### Your goal
Please output exactly the part of the records below that opens with the line containing "Click the 'Should I tell him?' tweet text" and closes with the line containing "Expand the Checkout Process tree node", both lines included, and nothing else.

### Available records
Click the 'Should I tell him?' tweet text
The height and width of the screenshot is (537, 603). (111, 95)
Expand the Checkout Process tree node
==
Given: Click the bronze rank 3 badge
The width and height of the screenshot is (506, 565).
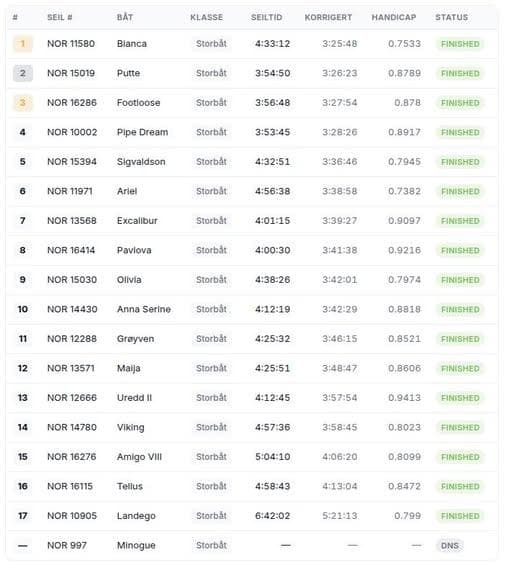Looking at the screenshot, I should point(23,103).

### Completed exercise
Click the 'Should I tell him?' tweet text
The height and width of the screenshot is (537, 603). (111, 95)
Expand the Checkout Process tree node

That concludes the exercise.